* Supplied material:
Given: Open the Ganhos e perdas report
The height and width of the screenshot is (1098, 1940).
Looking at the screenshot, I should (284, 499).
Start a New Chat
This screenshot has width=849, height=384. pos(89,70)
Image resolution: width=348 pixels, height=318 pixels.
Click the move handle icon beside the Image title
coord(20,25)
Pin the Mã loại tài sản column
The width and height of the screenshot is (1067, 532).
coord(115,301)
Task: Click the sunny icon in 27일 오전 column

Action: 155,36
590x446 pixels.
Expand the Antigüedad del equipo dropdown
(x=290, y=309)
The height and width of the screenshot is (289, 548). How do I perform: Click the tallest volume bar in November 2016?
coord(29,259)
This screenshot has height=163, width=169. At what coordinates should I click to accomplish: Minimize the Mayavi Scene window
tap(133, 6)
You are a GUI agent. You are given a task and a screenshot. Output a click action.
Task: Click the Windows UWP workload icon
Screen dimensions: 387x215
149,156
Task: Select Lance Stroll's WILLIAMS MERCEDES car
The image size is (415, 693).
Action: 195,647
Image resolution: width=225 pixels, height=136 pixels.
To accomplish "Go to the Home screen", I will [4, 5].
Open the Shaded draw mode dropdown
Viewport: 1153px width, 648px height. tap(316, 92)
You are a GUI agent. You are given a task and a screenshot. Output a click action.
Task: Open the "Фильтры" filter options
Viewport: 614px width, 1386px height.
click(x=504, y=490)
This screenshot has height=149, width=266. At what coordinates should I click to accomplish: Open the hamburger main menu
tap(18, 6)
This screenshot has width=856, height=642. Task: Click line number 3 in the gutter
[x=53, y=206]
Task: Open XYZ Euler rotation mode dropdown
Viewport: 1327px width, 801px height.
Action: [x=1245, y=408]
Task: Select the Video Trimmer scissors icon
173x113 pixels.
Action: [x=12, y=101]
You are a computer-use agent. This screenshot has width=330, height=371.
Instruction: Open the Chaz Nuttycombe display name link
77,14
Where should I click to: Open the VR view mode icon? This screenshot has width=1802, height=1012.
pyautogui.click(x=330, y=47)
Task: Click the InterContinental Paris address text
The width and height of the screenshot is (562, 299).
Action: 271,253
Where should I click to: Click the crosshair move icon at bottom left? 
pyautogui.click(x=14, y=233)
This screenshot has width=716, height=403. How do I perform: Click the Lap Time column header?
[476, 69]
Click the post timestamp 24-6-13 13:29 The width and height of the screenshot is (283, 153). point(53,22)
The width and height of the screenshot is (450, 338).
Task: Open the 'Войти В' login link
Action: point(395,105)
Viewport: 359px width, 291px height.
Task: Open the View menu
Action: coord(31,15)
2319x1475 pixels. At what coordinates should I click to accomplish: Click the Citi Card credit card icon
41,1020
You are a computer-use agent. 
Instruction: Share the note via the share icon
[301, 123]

* What the task requires:
Reproduce all of the material above word for word, line by line.

* Solution to the exercise:
Given: Open the Ganhos e perdas report
The height and width of the screenshot is (1098, 1940).
Looking at the screenshot, I should (284, 499).
Start a New Chat
This screenshot has width=849, height=384. pos(89,70)
Image resolution: width=348 pixels, height=318 pixels.
Click the move handle icon beside the Image title
coord(20,25)
Pin the Mã loại tài sản column
The width and height of the screenshot is (1067, 532).
coord(115,301)
Task: Click the sunny icon in 27일 오전 column

Action: 155,36
590x446 pixels.
Expand the Antigüedad del equipo dropdown
(x=290, y=309)
The height and width of the screenshot is (289, 548). How do I perform: Click the tallest volume bar in November 2016?
coord(29,259)
This screenshot has height=163, width=169. At what coordinates should I click to accomplish: Minimize the Mayavi Scene window
tap(133, 6)
You are a GUI agent. You are given a task and a screenshot. Output a click action.
Task: Click the Windows UWP workload icon
Screen dimensions: 387x215
149,156
Task: Select Lance Stroll's WILLIAMS MERCEDES car
The image size is (415, 693).
Action: 195,647
Image resolution: width=225 pixels, height=136 pixels.
To accomplish "Go to the Home screen", I will [4, 5].
Open the Shaded draw mode dropdown
Viewport: 1153px width, 648px height. tap(316, 92)
You are a GUI agent. You are given a task and a screenshot. Output a click action.
Task: Open the "Фильтры" filter options
Viewport: 614px width, 1386px height.
click(x=504, y=490)
This screenshot has height=149, width=266. At what coordinates should I click to accomplish: Open the hamburger main menu
tap(18, 6)
This screenshot has width=856, height=642. Task: Click line number 3 in the gutter
[x=53, y=206]
Task: Open XYZ Euler rotation mode dropdown
Viewport: 1327px width, 801px height.
Action: [x=1245, y=408]
Task: Select the Video Trimmer scissors icon
173x113 pixels.
Action: [x=12, y=101]
You are a computer-use agent. This screenshot has width=330, height=371.
Instruction: Open the Chaz Nuttycombe display name link
77,14
Where should I click to: Open the VR view mode icon? This screenshot has width=1802, height=1012.
pyautogui.click(x=330, y=47)
Task: Click the InterContinental Paris address text
The width and height of the screenshot is (562, 299).
Action: 271,253
Where should I click to: Click the crosshair move icon at bottom left? 
pyautogui.click(x=14, y=233)
This screenshot has width=716, height=403. How do I perform: Click the Lap Time column header?
[476, 69]
Click the post timestamp 24-6-13 13:29 The width and height of the screenshot is (283, 153). point(53,22)
The width and height of the screenshot is (450, 338).
Task: Open the 'Войти В' login link
Action: point(395,105)
Viewport: 359px width, 291px height.
Task: Open the View menu
Action: coord(31,15)
2319x1475 pixels. At what coordinates should I click to accomplish: Click the Citi Card credit card icon
41,1020
You are a computer-use agent. 
Instruction: Share the note via the share icon
[301, 123]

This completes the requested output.